INPUT MATERIAL =
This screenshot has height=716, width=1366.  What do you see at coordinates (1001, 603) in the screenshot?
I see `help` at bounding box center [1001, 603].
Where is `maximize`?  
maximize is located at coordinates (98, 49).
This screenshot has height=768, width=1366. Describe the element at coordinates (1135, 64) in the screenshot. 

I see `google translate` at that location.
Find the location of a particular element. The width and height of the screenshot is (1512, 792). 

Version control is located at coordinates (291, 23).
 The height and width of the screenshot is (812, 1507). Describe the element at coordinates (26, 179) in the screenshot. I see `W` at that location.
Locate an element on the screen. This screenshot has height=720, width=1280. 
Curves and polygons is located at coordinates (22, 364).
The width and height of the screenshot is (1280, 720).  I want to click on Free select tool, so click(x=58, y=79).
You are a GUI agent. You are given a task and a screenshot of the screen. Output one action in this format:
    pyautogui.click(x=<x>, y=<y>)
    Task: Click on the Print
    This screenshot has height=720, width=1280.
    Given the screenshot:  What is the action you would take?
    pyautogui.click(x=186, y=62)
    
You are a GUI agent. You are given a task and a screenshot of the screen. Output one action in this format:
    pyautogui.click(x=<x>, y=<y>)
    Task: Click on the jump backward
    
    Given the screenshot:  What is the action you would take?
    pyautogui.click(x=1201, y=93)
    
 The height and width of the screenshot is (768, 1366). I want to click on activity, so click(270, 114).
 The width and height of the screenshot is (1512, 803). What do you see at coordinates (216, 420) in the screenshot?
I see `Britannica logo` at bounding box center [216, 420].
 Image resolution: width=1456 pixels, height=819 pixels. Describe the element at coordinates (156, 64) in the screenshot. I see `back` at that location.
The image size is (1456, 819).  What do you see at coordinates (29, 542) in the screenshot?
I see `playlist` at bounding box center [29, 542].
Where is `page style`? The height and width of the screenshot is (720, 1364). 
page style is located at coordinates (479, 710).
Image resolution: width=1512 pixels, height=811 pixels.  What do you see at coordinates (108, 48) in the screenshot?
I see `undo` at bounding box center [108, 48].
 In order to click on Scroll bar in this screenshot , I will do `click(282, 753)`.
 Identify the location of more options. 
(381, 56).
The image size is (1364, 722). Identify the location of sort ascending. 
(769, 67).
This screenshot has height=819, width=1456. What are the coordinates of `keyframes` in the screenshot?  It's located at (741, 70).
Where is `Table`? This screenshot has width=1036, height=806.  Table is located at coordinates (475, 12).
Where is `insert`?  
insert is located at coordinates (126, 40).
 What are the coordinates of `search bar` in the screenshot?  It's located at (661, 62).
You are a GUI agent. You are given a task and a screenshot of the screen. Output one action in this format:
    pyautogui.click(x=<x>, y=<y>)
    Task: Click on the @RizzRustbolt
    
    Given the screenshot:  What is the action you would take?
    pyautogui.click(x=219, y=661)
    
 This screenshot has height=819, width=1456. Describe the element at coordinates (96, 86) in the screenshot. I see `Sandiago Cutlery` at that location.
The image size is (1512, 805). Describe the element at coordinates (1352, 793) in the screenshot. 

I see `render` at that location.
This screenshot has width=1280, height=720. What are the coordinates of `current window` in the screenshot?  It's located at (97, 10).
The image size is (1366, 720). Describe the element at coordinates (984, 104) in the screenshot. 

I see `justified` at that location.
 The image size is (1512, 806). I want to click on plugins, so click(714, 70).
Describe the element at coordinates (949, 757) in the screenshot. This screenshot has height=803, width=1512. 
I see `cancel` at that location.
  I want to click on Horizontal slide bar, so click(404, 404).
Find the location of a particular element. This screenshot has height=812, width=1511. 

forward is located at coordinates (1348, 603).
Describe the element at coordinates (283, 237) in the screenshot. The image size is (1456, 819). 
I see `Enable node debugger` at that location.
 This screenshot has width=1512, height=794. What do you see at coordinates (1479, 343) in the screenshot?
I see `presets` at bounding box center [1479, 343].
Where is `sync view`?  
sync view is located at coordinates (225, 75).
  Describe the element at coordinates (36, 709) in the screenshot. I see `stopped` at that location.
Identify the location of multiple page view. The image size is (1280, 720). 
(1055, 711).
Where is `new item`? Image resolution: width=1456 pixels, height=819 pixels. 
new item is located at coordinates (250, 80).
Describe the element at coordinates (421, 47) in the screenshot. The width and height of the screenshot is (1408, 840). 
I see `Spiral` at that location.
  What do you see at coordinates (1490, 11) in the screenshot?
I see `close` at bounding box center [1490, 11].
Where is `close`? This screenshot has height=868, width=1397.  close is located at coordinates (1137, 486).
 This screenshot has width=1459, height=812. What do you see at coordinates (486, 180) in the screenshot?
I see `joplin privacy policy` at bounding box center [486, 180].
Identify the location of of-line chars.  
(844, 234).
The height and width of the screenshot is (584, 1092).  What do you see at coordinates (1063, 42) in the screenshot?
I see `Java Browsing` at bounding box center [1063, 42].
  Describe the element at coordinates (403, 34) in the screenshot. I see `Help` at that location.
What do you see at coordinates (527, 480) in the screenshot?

DESCRIPTION OF THE TASK = Rewrite the lines from the one containing "This screenshot has height=768, width=1366." through the one containing "pyautogui.click(x=186, y=62)", inclusive, as a numbered list, omitting any blank lines.

TASK OUTPUT =
1. This screenshot has height=768, width=1366. Describe the element at coordinates (1135, 64) in the screenshot. 
2. I see `google translate` at that location.
3. Find the location of a particular element. The width and height of the screenshot is (1512, 792). 
4. Version control is located at coordinates (291, 23).
5.  The height and width of the screenshot is (812, 1507). Describe the element at coordinates (26, 179) in the screenshot. I see `W` at that location.
6. Locate an element on the screen. This screenshot has height=720, width=1280. 
7. Curves and polygons is located at coordinates (22, 364).
8. The width and height of the screenshot is (1280, 720).  I want to click on Free select tool, so click(x=58, y=79).
9. You are a GUI agent. You are given a task and a screenshot of the screen. Output one action in this format:
10.     pyautogui.click(x=<x>, y=<y>)
11.     Task: Click on the Print
12.     This screenshot has height=720, width=1280.
13.     Given the screenshot:  What is the action you would take?
14.     pyautogui.click(x=186, y=62)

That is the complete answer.